A poesia quase morreu!

Este universo humano fica sujeito a um pseudo progresso da palavra, do conceito, do hermético, e estes “poetas”, na sua maioria deixam-se encantar pela rima fácil, corriqueira mas aceite pelos obscuros livreiros.

Há poetas obscuros que têm o benefício material de um descuidado ou ignorante mecenas.

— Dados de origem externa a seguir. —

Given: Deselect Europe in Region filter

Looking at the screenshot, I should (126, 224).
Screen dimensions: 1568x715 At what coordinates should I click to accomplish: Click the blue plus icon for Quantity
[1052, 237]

E quanto mais virtuais e de complexos inconscientes para uns tantos “padrinhos” que não se importam com as emoções estéticas e as fases da criação melhor. Debuxa-se nesses livros uma série de infantilidades e as habilidades artimanhas de uma medíocre poesia apadrinhada pela fama literária do bairro num festim sibilino fabricado em série como pretensos poetas quisessem usar o esquema lógico dos clássicos dos auto dominados de poesia revolucionária ou de arautos do iluminismo dum novíssimo verbo.

Este universo humano fica sujeito a um pseudo progresso da palavra, do conceito, do intrincado, e o “poeta” do bairro deixa-se encantar pela rima fácil.

A poesia, no entanto, é beleza transfigurada que encanta o ser humano e estimula os instintos, as emoções, aflora as consciências quando se associam as formas e agita os fenómenos psíquicos o amor, o ciúme, a paixão, as imagens de sensações adormecidas…

A poesia é beleza transfigurada e desde a poesia quinhentista que se sente na poética lusa a ideia da beleza.